CSV import matches wrong archival descriptions when using 'match and update' mode
|Google Code Legacy ID:||Tested version:|
We have encountered several cases where CSV import of archival descriptions appears to match the wrong entries in AtoM. This occurs when using the 'match and update' mode both using the CLI and UI. The issue manifests when the identifiers for archival descriptions are quite long and contain forward slashes, e.g. MJA/1/4/2/5/2/10 and when the titles for the archival descriptions are not unique and contain just one or two words that are the same for many archival descriptions, e.g. 'book pages', 'photograph', 'video'. It seems that when AtoM can't match on legacyId/source_name that it tries to match on a combo of identifier/title/repository and whilst the identifiers for new archival descriptions are actually unique they erroneously get matched to existing descriptions. My guess is this is due to the way ElasticSearch is used, e.g. the identifier gets tokenised because of the / and that then results in matches which shouldn't happen. I tried setting the 'Escape special chars from searches' field in the AtoM global settings, but that didn't make a difference.
The problem can be replicated using the attached metadata.csv. This was generated by a script and contains a deep tree of archival descriptions. Create a repo in AtoM called 'Repo1' and then upload the CSV using 'match and update'. The first 500 archival descriptions are created OK. Then the matching problem occurs, e.g. the job report contains lines like this:
Row 501: Matching description found, updating in place; row (id: 7102, culture: en, legacyId: MJA/1/2/1/5/2/6)...; Row 502: Matching description found, updating in place; row (id: 7103, culture: en, legacyId: MJA/1/2/1/5/2/7)...;
A look in the keymap table in mysql shows entries like this:
mysql> select * from keymap where target_id = 7102; +-----------------+-----------+--------------+--------------------+------+---------------+ | source_id | target_id | source_name | target_name | id | serial_number | +-----------------+-----------+--------------+--------------------+------+---------------+ | MJA/1/1/2/5/2/6 | 7102 | metadata.csv | information_object | 3739 | 0 | | MJA/1/2/1/5/2/6 | 7102 | metadata.csv | information_object | 3911 | 0 | +-----------------+-----------+--------------+--------------------+------+---------------+
This shows that MJA/1/1/2/5/2/6 and MJA/1/2/1/5/2/6 are both mapped to the same target archival description.

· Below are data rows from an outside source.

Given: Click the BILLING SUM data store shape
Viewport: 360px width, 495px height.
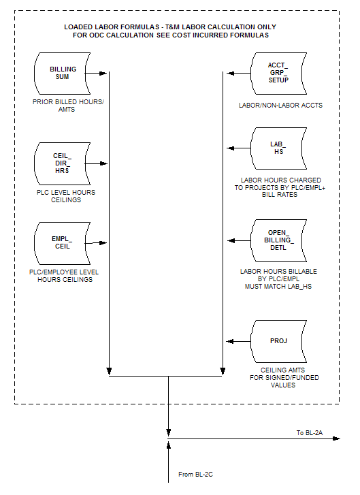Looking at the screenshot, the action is (x=62, y=74).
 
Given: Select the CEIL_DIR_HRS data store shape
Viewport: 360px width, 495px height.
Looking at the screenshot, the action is (x=62, y=163).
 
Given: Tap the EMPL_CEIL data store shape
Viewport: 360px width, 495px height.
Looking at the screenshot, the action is (x=62, y=243).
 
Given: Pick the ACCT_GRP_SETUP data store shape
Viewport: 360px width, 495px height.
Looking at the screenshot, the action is (x=278, y=74).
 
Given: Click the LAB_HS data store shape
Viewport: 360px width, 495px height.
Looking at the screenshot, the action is (x=278, y=148).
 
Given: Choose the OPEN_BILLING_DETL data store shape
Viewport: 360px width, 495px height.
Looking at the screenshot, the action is (x=278, y=240).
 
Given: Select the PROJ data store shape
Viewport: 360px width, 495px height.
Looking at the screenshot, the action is (x=278, y=341).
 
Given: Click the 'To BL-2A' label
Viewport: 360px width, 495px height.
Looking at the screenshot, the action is (x=310, y=433).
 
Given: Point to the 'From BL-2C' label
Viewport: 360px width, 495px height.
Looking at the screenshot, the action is (x=195, y=474).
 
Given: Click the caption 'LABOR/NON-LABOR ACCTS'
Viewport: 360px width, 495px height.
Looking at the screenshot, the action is (x=280, y=106).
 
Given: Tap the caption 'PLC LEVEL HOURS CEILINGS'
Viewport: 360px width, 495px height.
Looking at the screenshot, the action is (x=66, y=196).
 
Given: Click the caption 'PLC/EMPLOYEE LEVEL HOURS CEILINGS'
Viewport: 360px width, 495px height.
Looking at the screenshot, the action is (x=64, y=276).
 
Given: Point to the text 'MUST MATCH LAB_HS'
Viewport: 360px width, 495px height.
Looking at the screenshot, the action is (x=278, y=287).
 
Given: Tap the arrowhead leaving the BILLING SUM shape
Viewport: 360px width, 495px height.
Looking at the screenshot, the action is (x=103, y=74).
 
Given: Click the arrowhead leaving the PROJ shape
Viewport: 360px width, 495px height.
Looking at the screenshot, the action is (x=230, y=341).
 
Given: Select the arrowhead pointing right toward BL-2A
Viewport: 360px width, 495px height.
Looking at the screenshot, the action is (x=336, y=438).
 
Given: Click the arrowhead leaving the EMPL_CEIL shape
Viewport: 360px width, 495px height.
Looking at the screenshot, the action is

The first entry corresponds to row 331 in the CSV file and AtoM correctly created an archival description with identifer=MJA/1/1/2/5/2/6. The second entry is from row 501 in the CSV and is when AtoM erroneously matched MJA/1/2/1/5/2/6 to the existing description for MJA/1/1/2/5/2/6. Note that the identifiers are similar and have the second and third digits in a different order, but they are unique. Therefore, AtoM should have created a new archival description rather than matched to the existing one. The end result is that the first archival description is overwritten by the second. You can see this by going to the slug (mja-1-1-2-5-2-6) which is left unchanged, and seeing that the identifier is overwritten, i.e. is set to MJA/1/1/2/5/2/6.
The problem occurs on AtoM 2.5.4 and 2.6.
I haven't done enough testing to narrow down the minimum case that will cause the error. It doesn't seem to occur unless the identifiers are quite long (in the sense of lots of / separators) and there are already lots of archival descriptions loaded into the system. As noted above, my guess is that ElasticSearch is tokenising on / because this isn't escaped (https://github.com/artefactual/atom/blob/qa/2.x/lib/model/QubitInformationObject.php#L2162)
From an end-user point of view, the mismatch problem is a real issue. For example, we have AtoM users that do things such as export a CSV from the clipboard for a hierarchy of archival descriptions, edit some of the metadata, e.g. scope and content, and then upload the whole CSV back to AtoM as a CSV import. They do this as a way of bulk editing a set of archival descriptions. However, some of archival descriptions are wrongly matched and the wrong archival descriptions are updated. This then results in a mismatch between slugs and reference codes. Archival descriptions appear to have 'moved to random other places in the tree'. This makes detection and fixing of the problem hard (unless you have direct access to the mysql database and can dig around in the keymap table).
The only workaround I have found so far is to make sure that the title field is unique for all archival descriptions, e.g. by embedding a UUID or reference code etc. But this isn't a workable solution for many AtoM users and they can't/don't want to edit thousands of existing entries.